● **YOUR ASSIGNMENT**
Every line from the one with "Image resolution: width=819" through the final line of the data below goes in the answer, copied exactly. Pictures do not.

[Collected data]

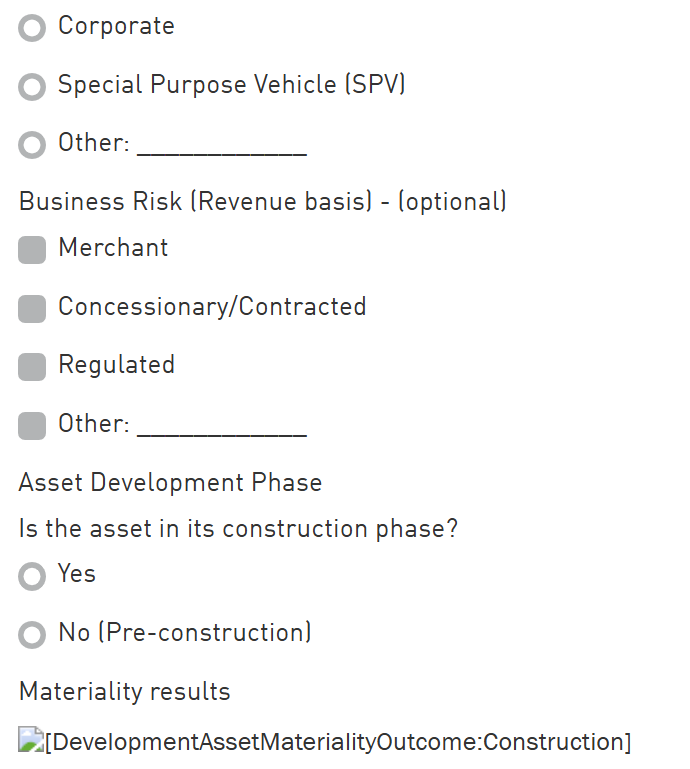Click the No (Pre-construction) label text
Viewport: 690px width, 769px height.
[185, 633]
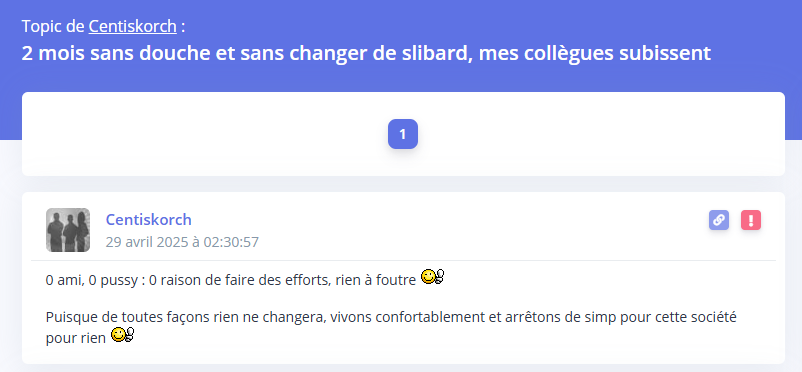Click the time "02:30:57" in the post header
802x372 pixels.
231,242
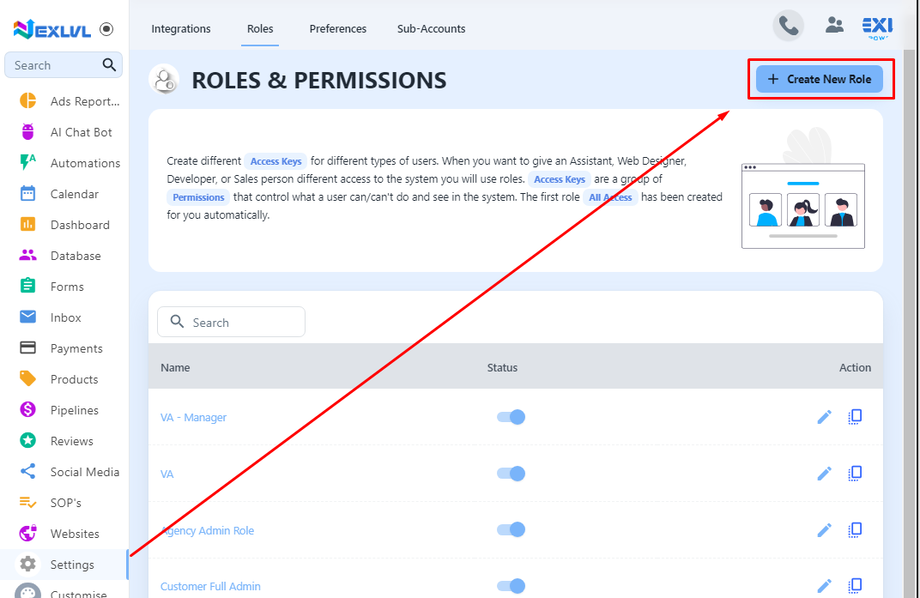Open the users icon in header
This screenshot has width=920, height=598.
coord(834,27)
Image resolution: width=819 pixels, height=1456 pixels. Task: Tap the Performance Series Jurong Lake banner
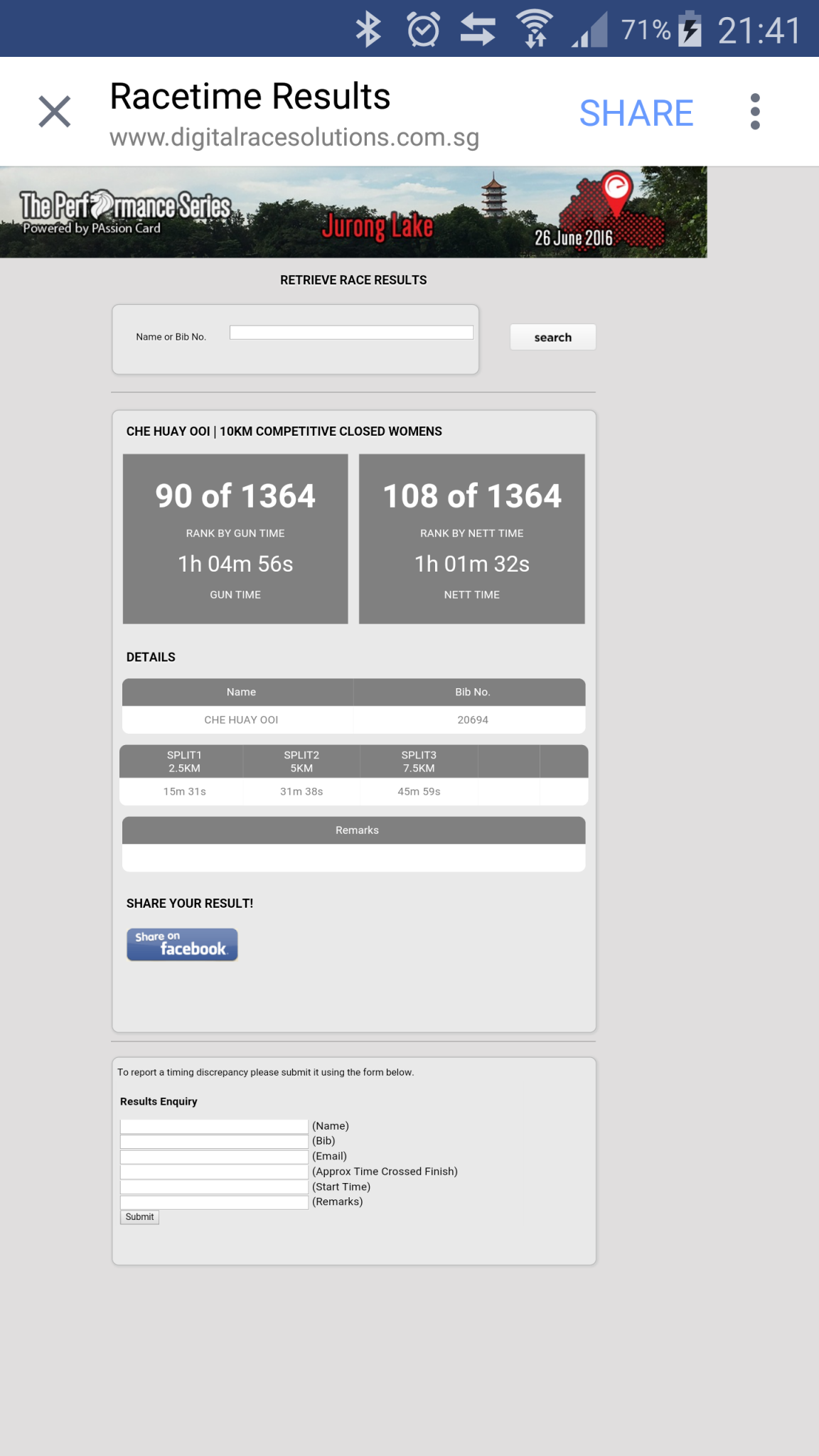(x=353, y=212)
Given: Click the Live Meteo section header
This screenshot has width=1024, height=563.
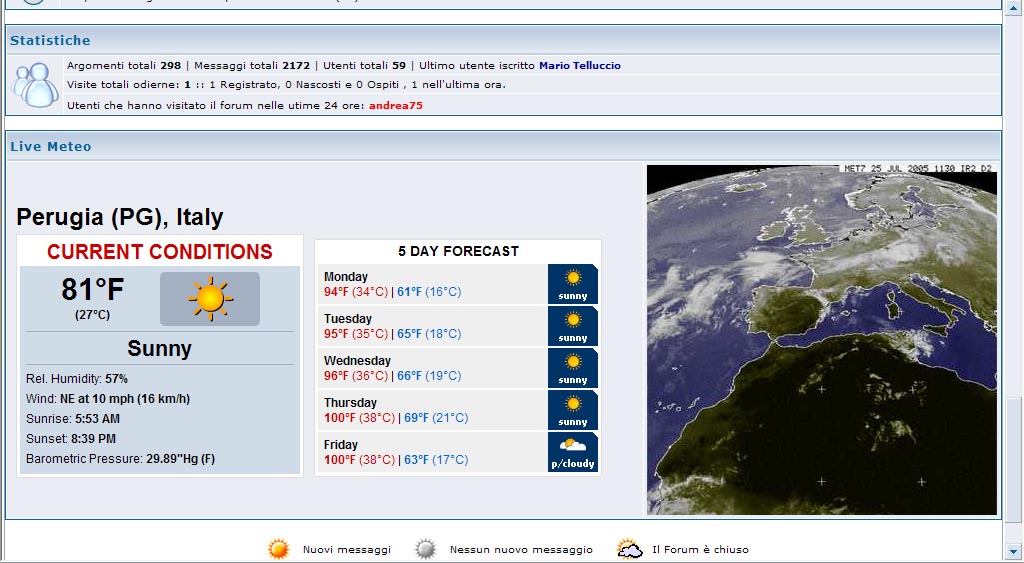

● **SOLUTION TO THIS TASK**
Image resolution: width=819 pixels, height=1456 pixels. Task: Tap the Performance Series Jurong Lake banner
(x=353, y=212)
Given: Click the Live Meteo section header
This screenshot has width=1024, height=563.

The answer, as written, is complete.